_Problems to work on_
1. In the forum thread on language performance, list every programming language or language implementation that Syzygies names in the reply.
2. Write the next part of the forum thread on language performance, picking up after its last sentence.

| HN Mirror

Y	Hacker News new \| ask \| show \| jobs

by LeCompteSftware 60 days ago

Naively this is quite surprising, but the devil is in the details. With the exception of Lean I'd point out they're all fairly close: Chez being 2.5x slower than C++ is not ignorable but it's also quite good for a dynamically-typed JITted language[1]. And I'm not surprised that F# does so well at this particular task. Without looking into it more closely, this seems to be a story about F# on .NET Core having the most mature and painless out-of-the-box parallelism of these languages. I assume this is elapsed time, it would be interesting to see a breakdown of CPU time.

I don't think these results are quite comparable because of slightly differing parallelism strategies; I'd expect the F# implementation of just spinning off threads to be more a little more performant than a Rayon parallel iterator, which presumably has some overhead. But that really just shows how hard it is to do a cross-language comparison; Rust and C++ can certainly be made faster than the F# code by carefully manipulating a ton of low-level OS concurrency primitives. This would arguably also be little misleading. Likewise Chez and Haskell have good C FFI; does that count? It's a tricky and highly qualitative analysis.

[1] FYI, one possible performance improvement with the Chez code is keeping the permutations in fxvectors and replace math operations with the fixnum-specific equivalent - this tells the compiler/interpreter that the data are guaranteed to be machine integers rather than bigints, so they aren't boxed/unboxed. I am not sure without running it myself, but there seems to be avoidable allocations in the Chez implementation. https://cisco.github.io/ChezScheme/csug/objects.html#./objec...

2 comments

Syzygies 60 days ago

Thank you. I will try your Chez idea. I love Chez, even if coding in Scheme can feel like rubbing sticks together to start a fire on an island, when e.g. Scala has induction ranges. And I didn't try Idris or Racket as they compile to Chez, but perhaps they do so better than I did.

As for parallelism this is a primary concern of mine, and I tried multiple approaches for every language where there was a choice. I used my own work-stealing code only when it beat standard libraries. AI warned me I was in over my head, that writing such a library takes years of experience, but my use case (and my expected use cases in my research) is so uniform that simple can win, minimally touching the required bases such as permuting tasks to avoid false sharing.

_Records for locating described items_
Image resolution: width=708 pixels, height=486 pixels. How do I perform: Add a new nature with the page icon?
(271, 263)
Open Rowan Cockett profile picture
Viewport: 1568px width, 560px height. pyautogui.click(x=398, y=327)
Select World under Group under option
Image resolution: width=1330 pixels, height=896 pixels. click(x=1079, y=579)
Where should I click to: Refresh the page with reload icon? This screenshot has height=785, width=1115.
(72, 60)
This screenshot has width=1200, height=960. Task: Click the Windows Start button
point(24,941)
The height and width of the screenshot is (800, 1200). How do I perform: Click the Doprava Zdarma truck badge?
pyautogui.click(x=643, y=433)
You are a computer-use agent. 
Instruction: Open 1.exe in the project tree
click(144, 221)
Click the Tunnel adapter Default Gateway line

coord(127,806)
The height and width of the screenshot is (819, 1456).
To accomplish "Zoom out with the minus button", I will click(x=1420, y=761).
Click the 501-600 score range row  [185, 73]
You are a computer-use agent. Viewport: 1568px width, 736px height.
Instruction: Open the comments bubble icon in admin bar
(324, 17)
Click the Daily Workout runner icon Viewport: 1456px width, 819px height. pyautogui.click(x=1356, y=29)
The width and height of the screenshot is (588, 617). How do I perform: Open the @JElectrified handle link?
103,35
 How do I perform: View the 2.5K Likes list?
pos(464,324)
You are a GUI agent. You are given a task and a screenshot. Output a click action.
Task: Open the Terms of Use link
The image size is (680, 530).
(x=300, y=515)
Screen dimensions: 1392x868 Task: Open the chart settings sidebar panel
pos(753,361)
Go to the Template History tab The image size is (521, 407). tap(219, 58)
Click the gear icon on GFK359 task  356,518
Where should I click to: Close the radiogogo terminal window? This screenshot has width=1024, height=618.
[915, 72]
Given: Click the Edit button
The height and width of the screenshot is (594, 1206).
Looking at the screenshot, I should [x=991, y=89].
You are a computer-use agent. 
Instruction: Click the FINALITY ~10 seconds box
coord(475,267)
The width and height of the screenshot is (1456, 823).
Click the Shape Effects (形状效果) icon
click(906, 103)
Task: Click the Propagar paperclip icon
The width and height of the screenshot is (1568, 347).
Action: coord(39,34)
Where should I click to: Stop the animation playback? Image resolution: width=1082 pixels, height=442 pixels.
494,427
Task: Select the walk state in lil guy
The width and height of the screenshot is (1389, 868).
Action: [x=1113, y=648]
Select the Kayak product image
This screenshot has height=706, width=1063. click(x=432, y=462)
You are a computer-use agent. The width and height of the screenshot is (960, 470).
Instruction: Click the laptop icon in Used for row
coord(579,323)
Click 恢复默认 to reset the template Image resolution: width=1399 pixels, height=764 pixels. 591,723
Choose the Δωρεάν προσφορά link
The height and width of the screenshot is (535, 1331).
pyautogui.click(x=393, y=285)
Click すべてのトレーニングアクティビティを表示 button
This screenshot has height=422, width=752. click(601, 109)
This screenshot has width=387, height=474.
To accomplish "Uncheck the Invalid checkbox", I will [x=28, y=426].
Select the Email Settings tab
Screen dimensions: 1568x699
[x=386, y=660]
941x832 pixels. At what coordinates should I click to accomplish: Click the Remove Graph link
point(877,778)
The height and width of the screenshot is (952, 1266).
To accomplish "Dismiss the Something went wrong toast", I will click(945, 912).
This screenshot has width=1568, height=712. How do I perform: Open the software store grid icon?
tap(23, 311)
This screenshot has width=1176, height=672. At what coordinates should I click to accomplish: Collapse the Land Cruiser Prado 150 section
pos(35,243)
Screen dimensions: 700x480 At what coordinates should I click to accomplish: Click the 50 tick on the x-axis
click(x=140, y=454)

_Answers in order_
1. Chez, Scheme, Scala, Idris, Racket

2.
I don't believe that the JIT languages (F# on top) do so well because of better parallelism. This is branch optimization. For this use case an AOT compiler with ample benchmark data to influence output should do better. That isn't a thing, and the argument seems to be that few use cases stay consistent. A JIT can adapt.

link

Syzygies 59 days ago

Yes, Chez improved a bit, at the expensive of readability.

link

LeCompteSftware 59 days ago

Yeah :/ For a larger program you can pay the readability toll once, via a syntactic form that expands the general vector/arithmetic operations to the fixnum versions, e.g. used something like

  (define (heap-permute! perm j callback)
    (with-context 'fixnum ;; same trick works with 'flonum for 64-bit floats
      (let ([n (length perm)]) ;; actually fxvector-length
       (let generate ([k (- n 1)]) ;; actually fx-
         (if (< k j) ;; fx<
           (callback perm)
           (begin
              (generate (- k 1)) ;; fx-
              (do ([i j (+ i 1)]) ;; fx+
                ((>= i k)) ;; fx>=
                (if (even? (- j k)) ;; fxeven?, fx-
                (swap perm j k)
                (swap perm i k))
                (generate (- k 1)))))))) ;; fx-

Sorry if I borked the indentation. I have been working on stuff like this, and more general macros around dependency injection and inversion of control (e.g. you could write this macro to take the type as a parameter and generate code optimized for 'bigint or 'rational). Maybe check back after the summer :)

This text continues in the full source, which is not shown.